Charlie Hunnam in Monster: The Ed Gein Story
Charlie Hunnam in Monster: The Ed Gein Story.
Image via Netflix

Technically, the show debunks its own fabricated rumor by the end of the season finale, but it’s worth repeating that no, Gein did not help authorities apprehend infamous serial killer, Ted Bundy. Bundy did study past killers, including Gein, and his kills were likely inspired by the Butcher of Plainfield, but the sequence in the series of Gein working with profilers to stop his crime spree was a figment of the troubled man’s broken psyche – proving just how far gone he was, even near the end of his life.

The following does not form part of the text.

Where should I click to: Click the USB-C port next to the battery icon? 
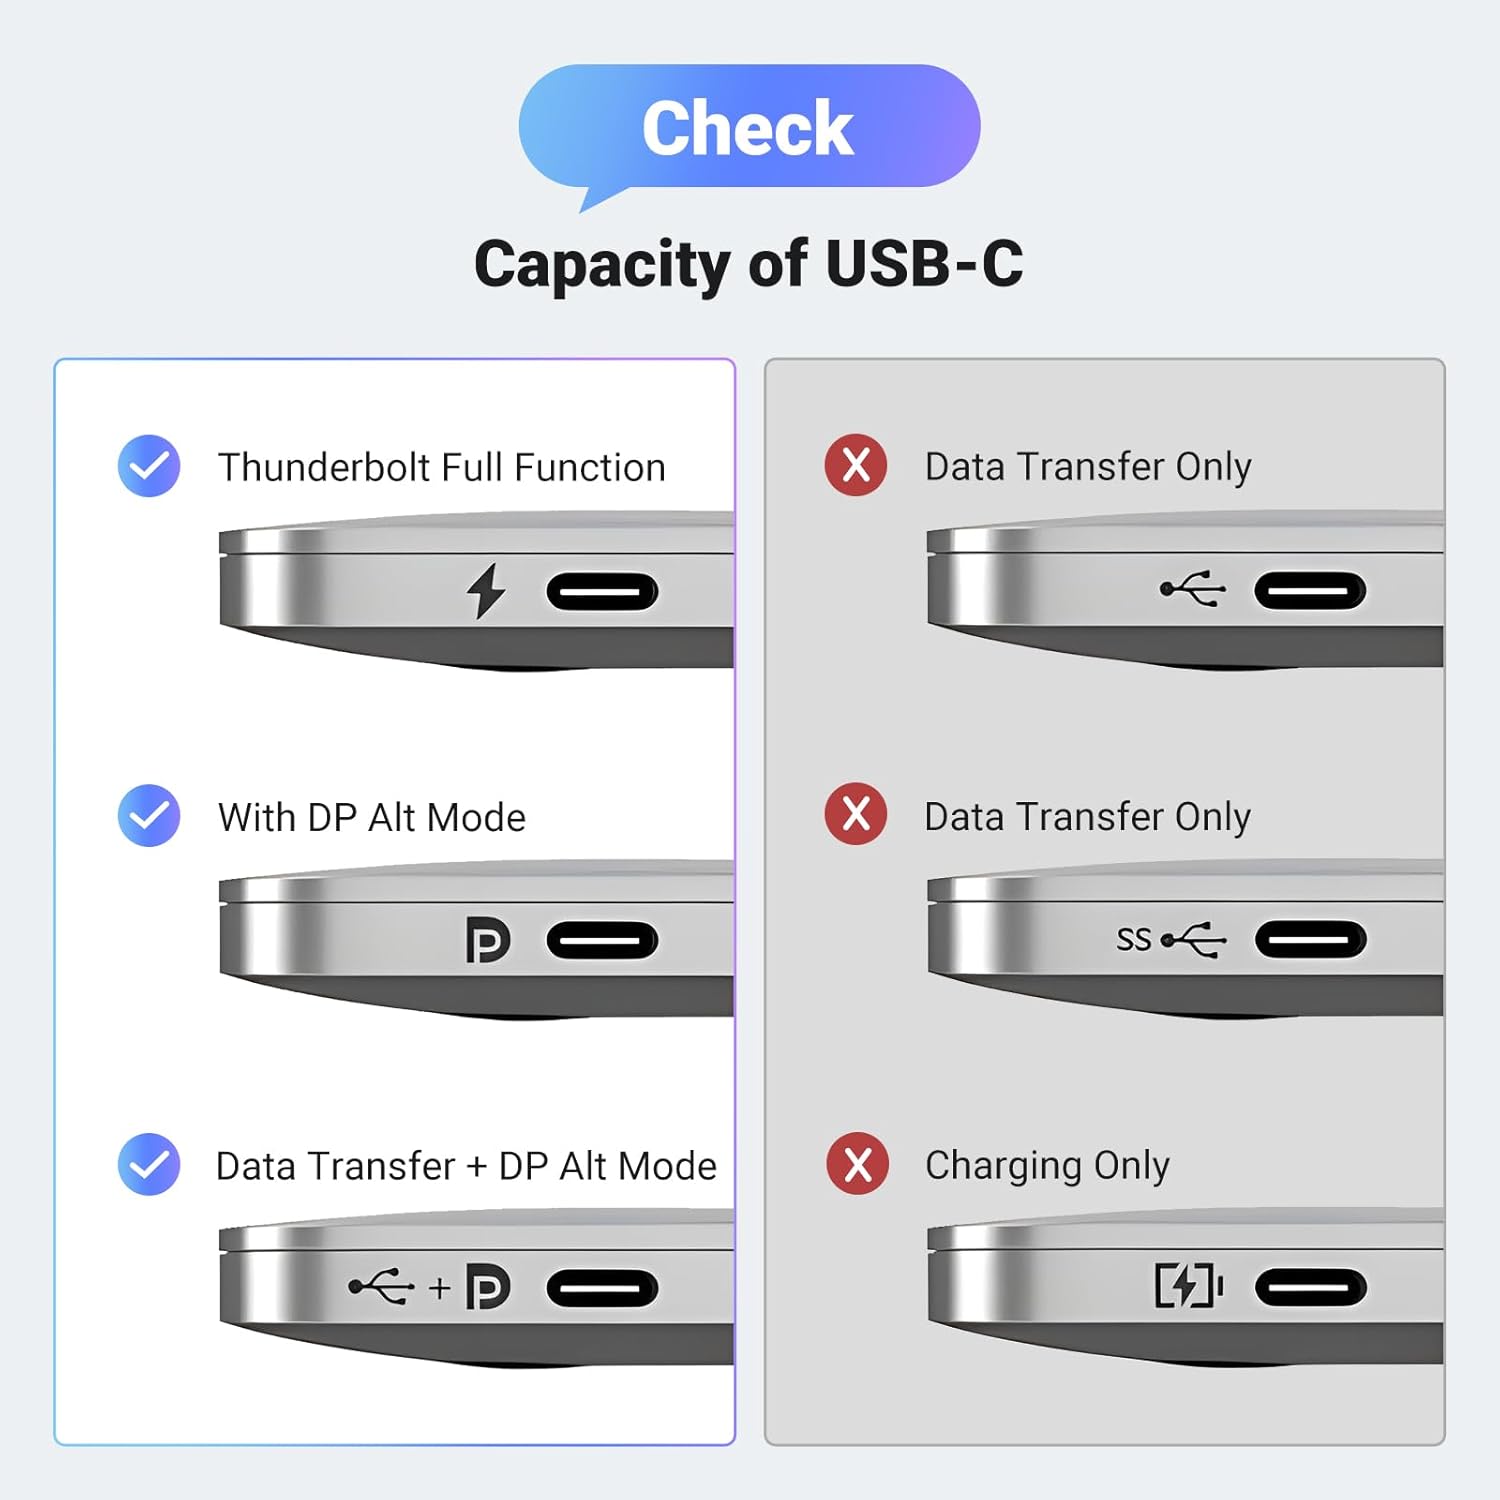click(x=1310, y=1288)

‘Monster’s’ Attempt to Dismantle the Legend Only Builds It

Monster: The Ed Gein Story wants to make a point about our fascination with killers, but over the course of its eight episodes, it keeps tripping over its own ambition. Gein is framed with pathos, moments of charisma, and the series has some genuinely striking visuals, making it hard not to be drawn in even as the show tries to warn us against that very impulse. The irony is obvious: the harder it works to deconstruct his legend, the more it ends up erecting it.

At the same time, the series flirts with bigger ideas — the weight of repression, the fallout of rigid masculinity, the cracks left by untreated mental illness — but never fully commits. Instead, it leans on familiar true-crime flourishes, from pop culture references to stylized gore. Still, you catch glimpses of what could have been a sharper critique, moments that hint at the real terror: our willingness to keep retelling these stories for entertainment. And the false belief that we need to fictionalize these real-life horrors because they’re not sensational enough for TV.